Fomepizole is a competitive inhibitor of alcohol dehydrogenase. Alcohol dehydrogenase catalyzes the initial steps in the metabolism of ethylene glycol and methanol to their toxic metabolites. Ethylene glycol is metabolized to glycoaldehyde which is further oxidized to glycolate, glyoxylate, and oxalate. Glycolate and oxalate are primarily responsible for the metabolic acidosis and renal damage seen in ethylene glycol poisoning. The lethal dose of ethylene glycol is approximately 1.4 mL/kg. Methanol is metabolized to formaldehyde which is further oxidized to formic acid. Formic acid is primarily responsible for the metabolic acidosis and visual disturbances associated with methanol poisoning. The lethal dose of methanol is approximately 1 to 2 mL/kg. By inhibiting alcohol dehydrogenase, fomepizole prevents the metabolism of ethylene glycol and methanol to their toxic metabolites. Since ethanol is also metabolized by this enzyme, fomepizole can also inhibit its metabolism.

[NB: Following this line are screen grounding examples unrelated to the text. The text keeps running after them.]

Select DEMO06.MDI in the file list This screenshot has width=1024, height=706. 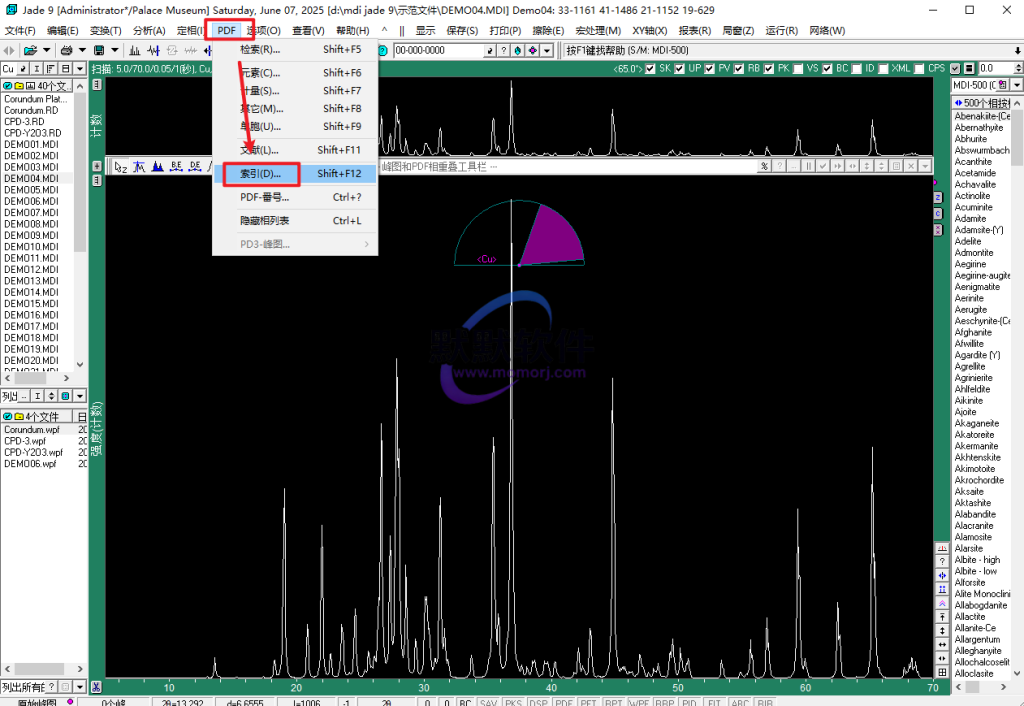click(x=31, y=201)
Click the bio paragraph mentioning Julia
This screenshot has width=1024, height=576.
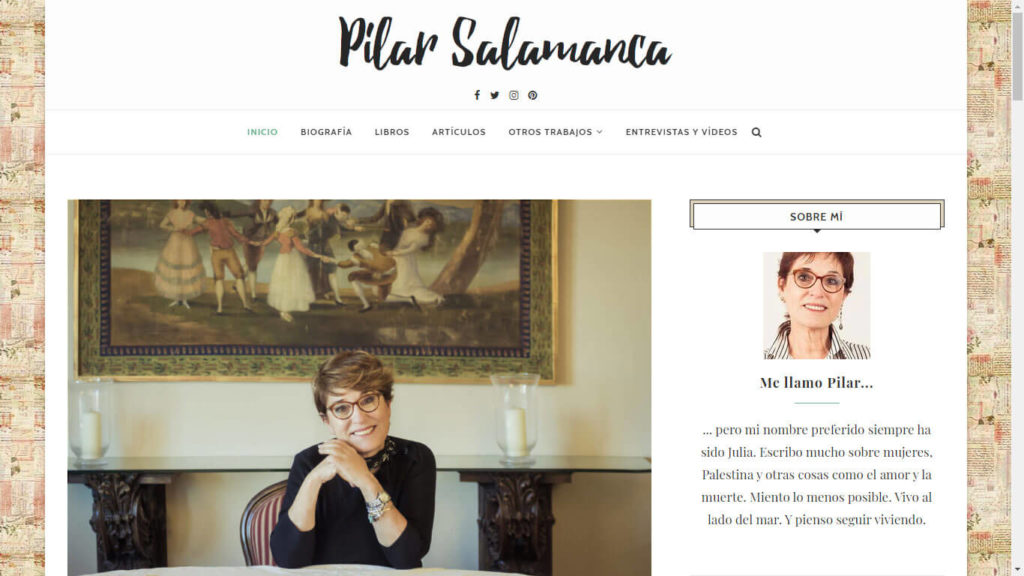[816, 475]
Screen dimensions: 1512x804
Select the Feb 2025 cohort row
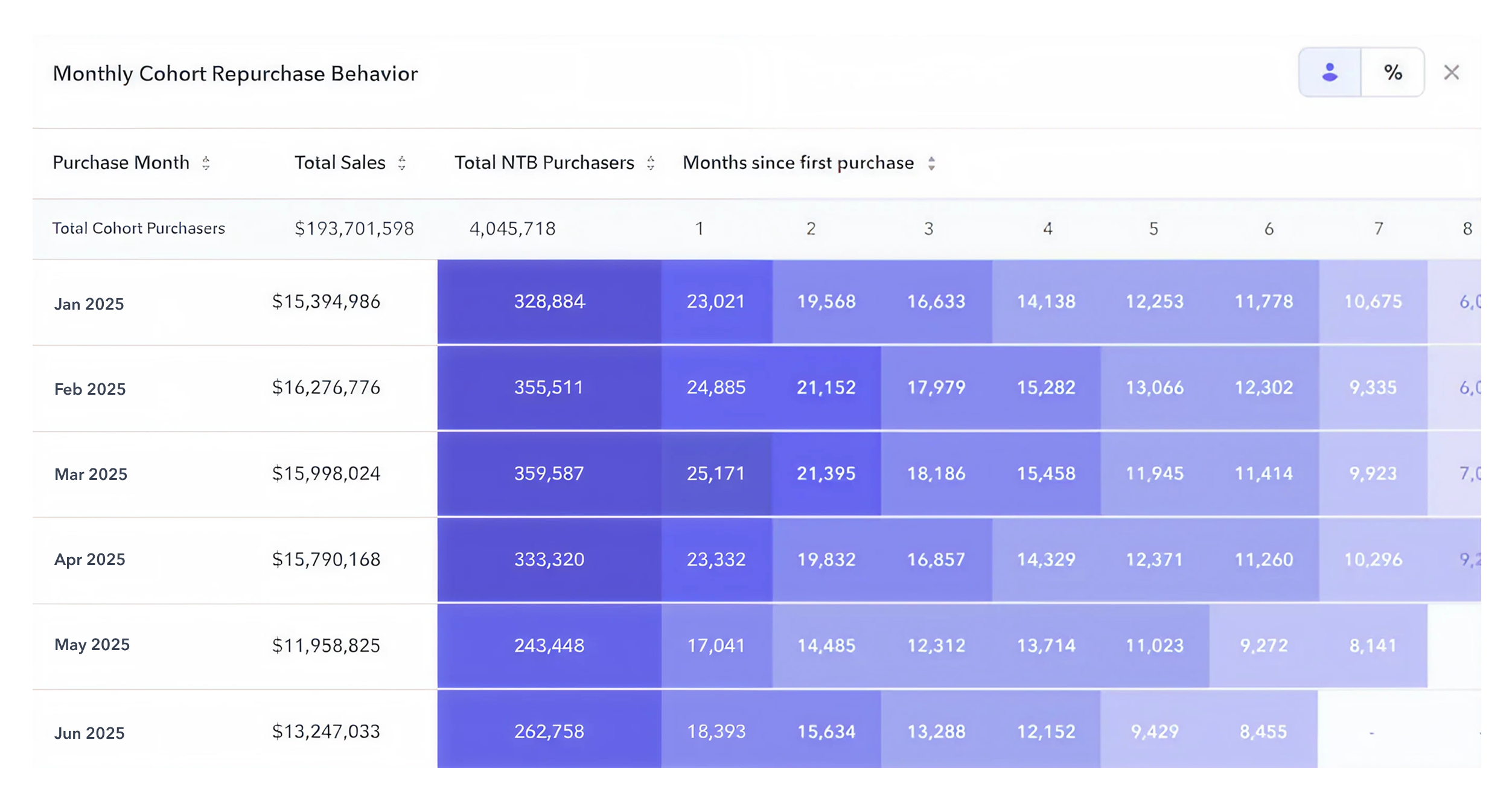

Fomepizole is administered via intravenous infusion. Once in systemic circulation, fomepizole rapidly distributes to total body water with a volume of distribution between 0.6 and 1.02 L/kg. Metabolism is the major route of elimination and is characterized by Michaelis-Menten kinetics after acute doses, with saturable elimination occurring at therapeutic blood concentrations. With multiple doses, fomepizole rapidly induces its own metabolism via the cytochrome P450 mixed-function oxidase system, which produces a significant increase in the elimination rate after about 30 to 40 hours. Following enzyme induction, fomepizole elimination follows first-order kinetics. Since fomepizole is metabolized via the P-450 enzyme system, significant drug interactions may occur, although these have not been systematically investigated. The primary metabolite is 4-carboxypyrazole (approximately 80% to 85% of an administered dose). Other metabolites observed are 4-hydroxymethylpyrazole and the N-glucuronide conjugates of 4-carboxypyrazole and 4-hydroxymethylpyrazole. Fomepizole and its metabolites are eliminated via the urine. In healthy volunteers, only 1% to 3.5% of the administered dose was excreted unchanged in the urine. The plasma half-life varies with dose (irrespective of renal function) and has not been calculated.